*Exercise objective*: Every line of the records below from the line with "Image resolution: width=1200" up to and including the line with "to next transfers" must be reproduced exactly, and no line outside that range.

*Supplied information*:
────────────────────────────────────────

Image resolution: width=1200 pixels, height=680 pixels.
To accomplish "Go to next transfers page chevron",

────────────────────────────────────────

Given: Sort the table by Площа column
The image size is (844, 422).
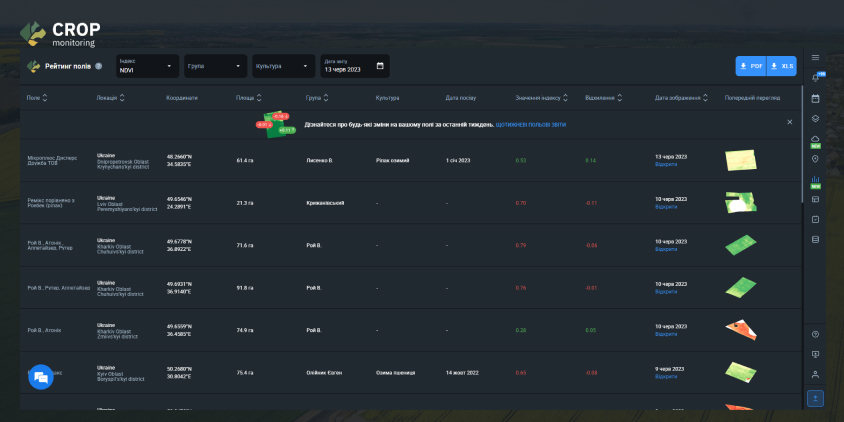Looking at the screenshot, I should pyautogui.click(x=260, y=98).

────────────────────────────────────────

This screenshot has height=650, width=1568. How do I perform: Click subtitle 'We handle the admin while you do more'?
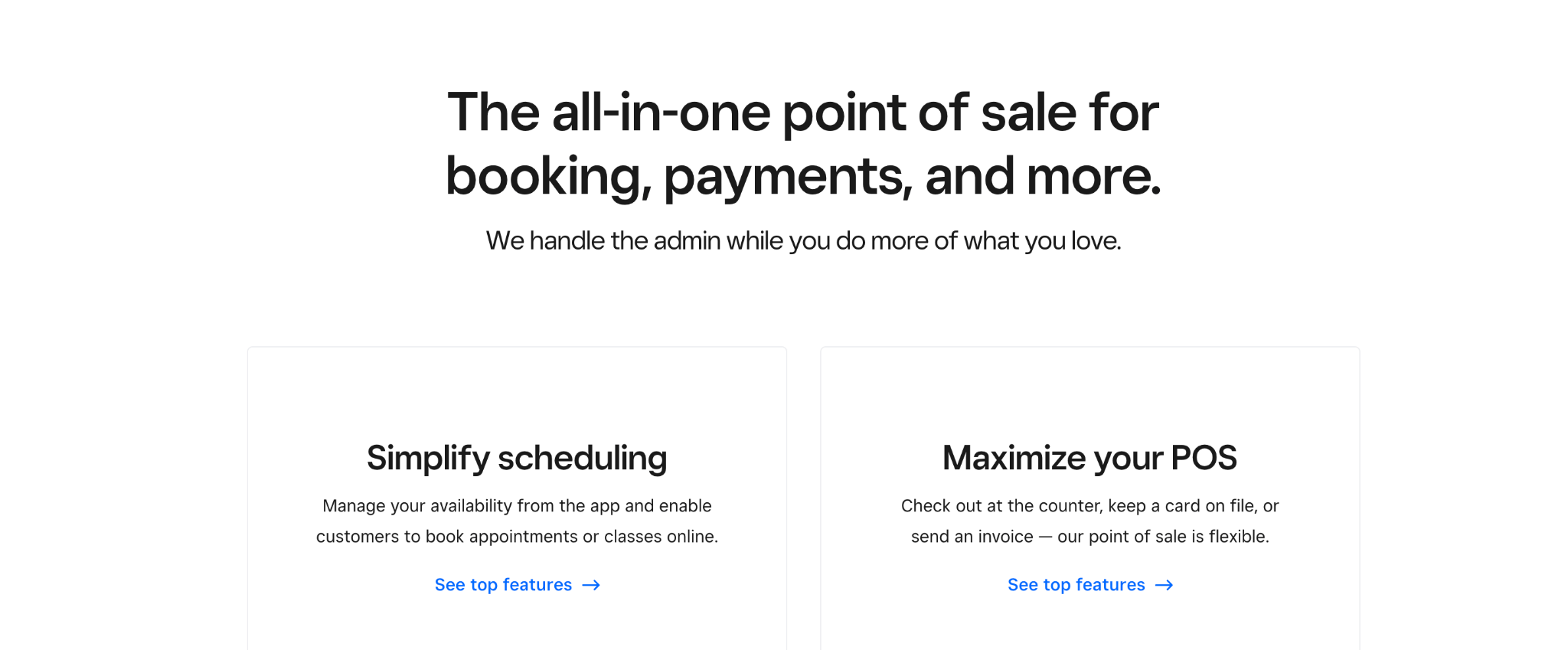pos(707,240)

────────────────────────────────────────

*Written reply*:
Image resolution: width=1200 pixels, height=680 pixels.
To accomplish "Go to next transfers page chevron",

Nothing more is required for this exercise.